Frequently asked questions
How accurate is the US Navy body fat formula?
On the populations it was calibrated against, the Navy circumference method agrees with hydrostatic (underwater) weighing within roughly ±3-4 percentage points for most people. It is an estimate, not a clinical measurement. DEXA, hydrostatic weighing and air-displacement plethysmography are more accurate but require specialist equipment. For tracking change over time the Navy method is plenty precise if you measure consistently.
Where exactly do I measure on my body?
Neck: just below the larynx (Adam's apple), with the tape tilted slightly down at the front. Waist for men: a horizontal line around the abdomen at the level of the navel, after a normal exhalation. Waist for women: the narrowest point of the natural waist, usually above the navel. Hip (women only): the widest horizontal circumference around the buttocks. Keep the tape snug but not compressing the skin.
Why does the formula need height?
Two people with the same waist-minus-neck can have very different body composition if one is much taller — taller frames carry the same circumference over more lean tissue. The log10(height) term in the equation corrects for that, anchoring the percentage to the person's size. Removing it would systematically over-estimate body fat in tall people and under-estimate it in short people.
Is this calculator suitable for children, athletes, or during pregnancy?

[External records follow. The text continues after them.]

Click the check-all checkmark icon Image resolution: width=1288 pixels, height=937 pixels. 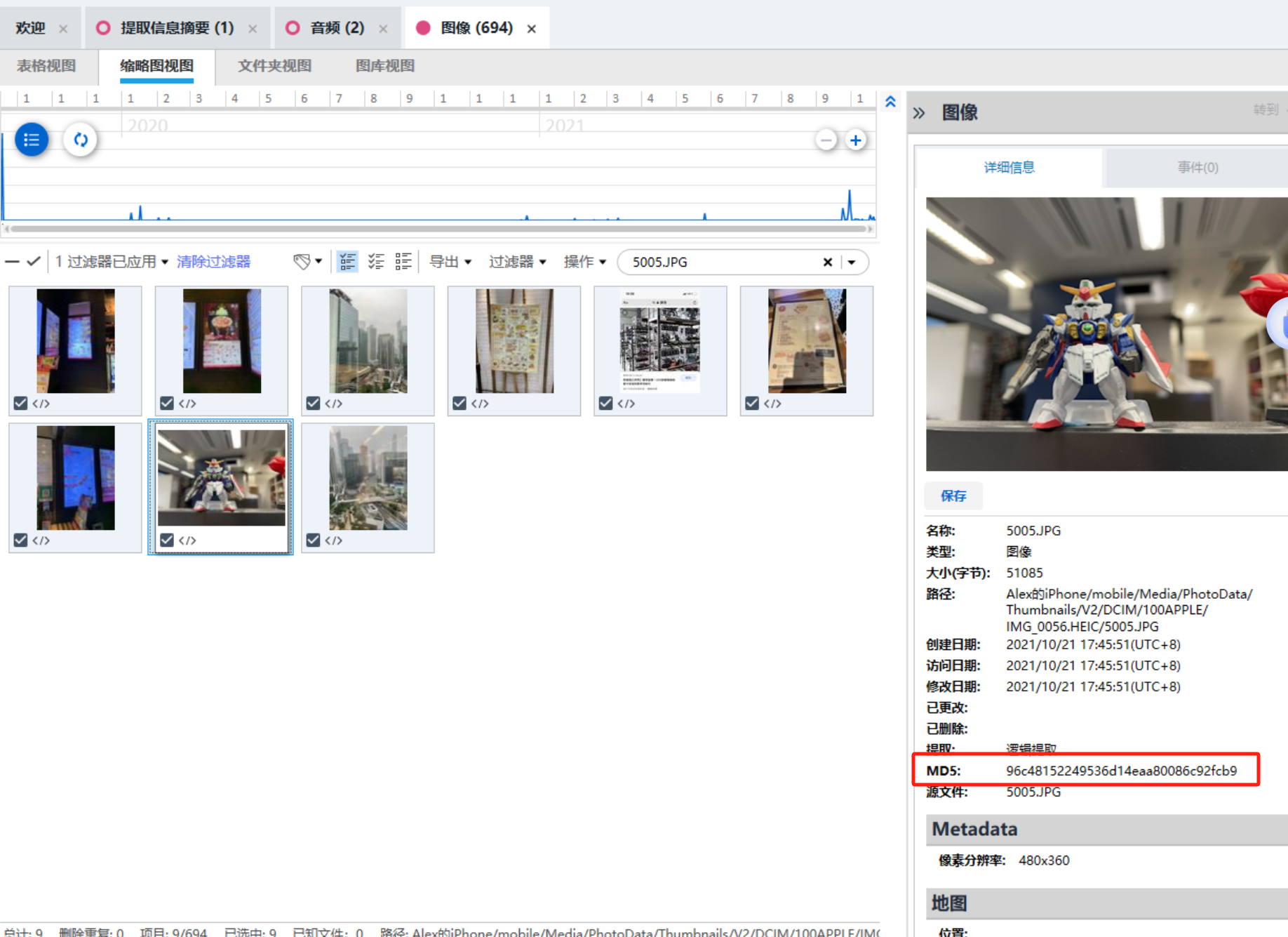(x=33, y=262)
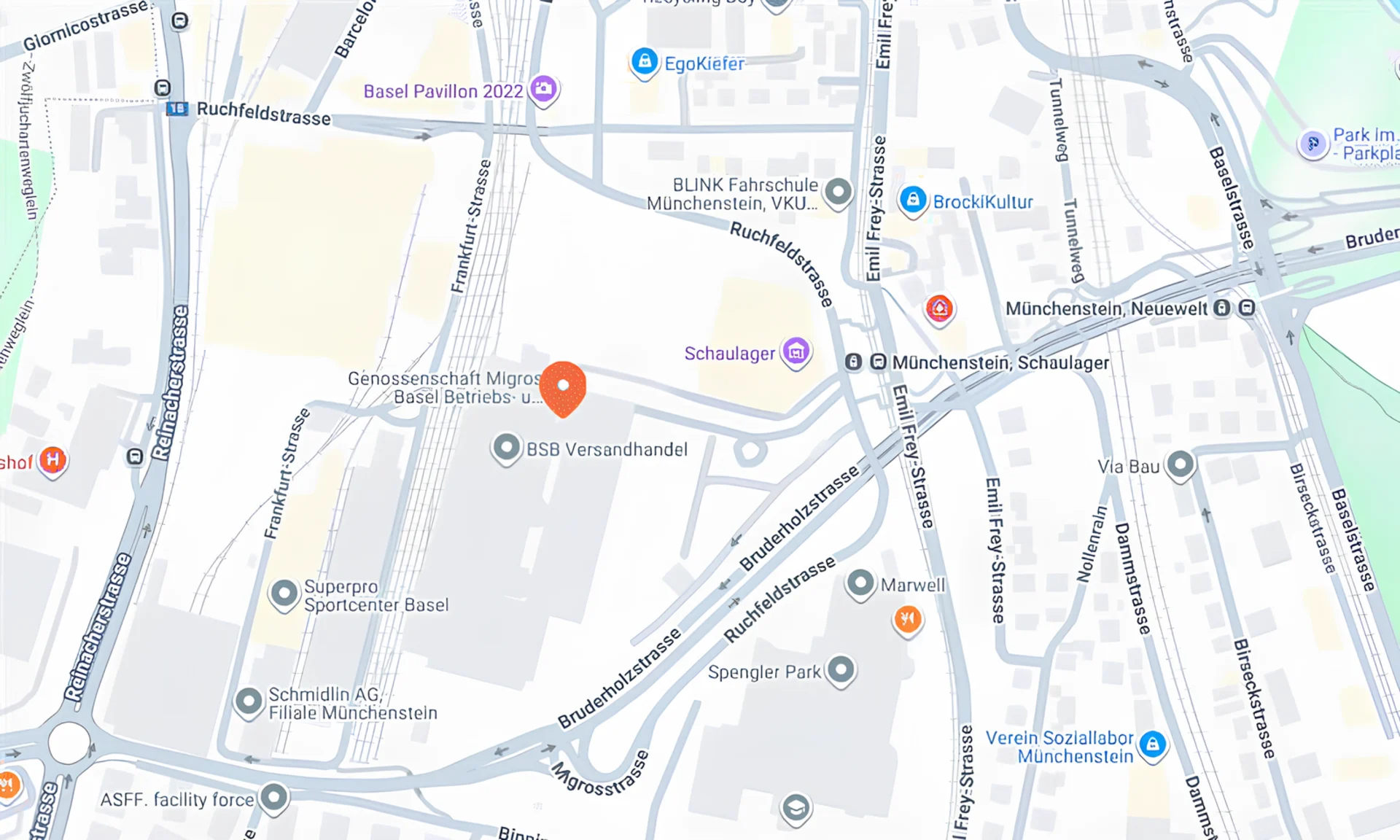Viewport: 1400px width, 840px height.
Task: Click the Genossenschaft Migros Basel label
Action: tap(445, 388)
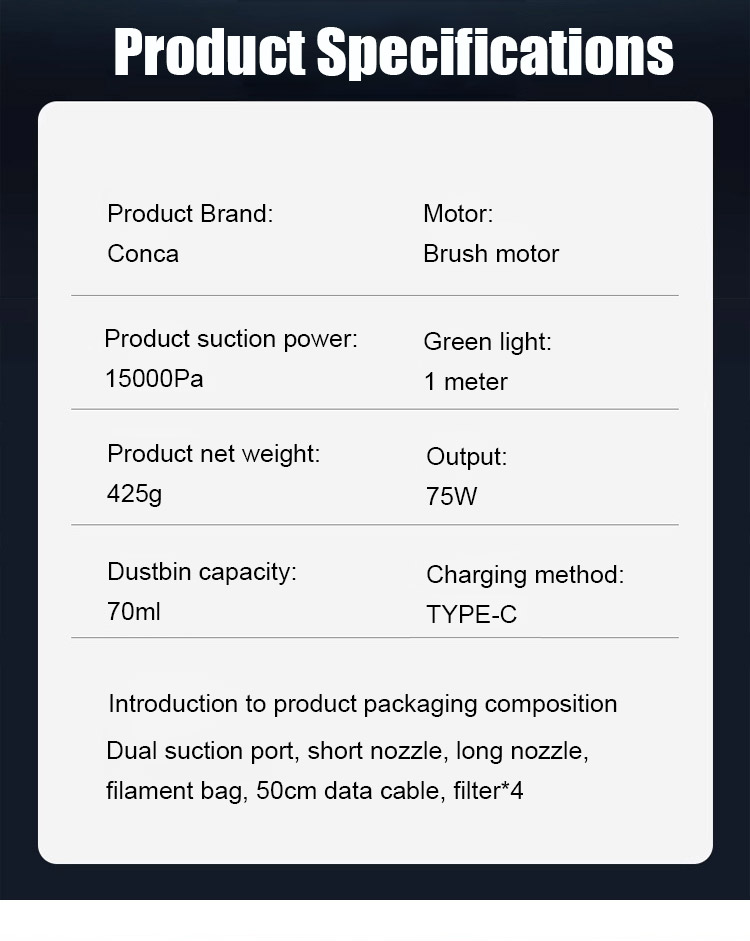
Task: Click the line starting with Dual suction port
Action: (346, 751)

No. The Navy equations were derived from adult military personnel and are not validated for under-18s, during pregnancy, or for extremely muscular bodybuilders whose neck-to-waist ratio falls outside the calibration range. Children should be assessed against age- and sex-specific growth charts. Athletes with unusually thick necks may see an artificially low estimate. Pregnant people should not use circumference-based body-fat estimates.
What is a healthy body fat percentage?
ACE Fitness publishes widely-cited descriptive ranges: men — essential 2-5%, athletes 6-13%, fitness 14-17%, average 18-24%, obese 25%+; women — essential 10-13%, athletes 14-20%, fitness 21-24%, average 25-31%, obese 32%+. Women carry more essential fat than men because of reproductive physiology. These are population descriptors, not health diagnoses; a clinician will look at trends, distribution, and other markers alongside the number.
Why does my answer differ from a smart-scale or DEXA scan?
Different methods measure different things. Bioelectrical-impedance scales infer body fat from how electrical current passes through tissue, which is sensitive to hydration and meal timing. DEXA uses two X-ray energies to separate fat, lean, and bone — it is the practical gold standard but is not portable. The Navy method estimates from external shape. Expect a few percentage points of disagreement; pick one method and stick with it for tracking change.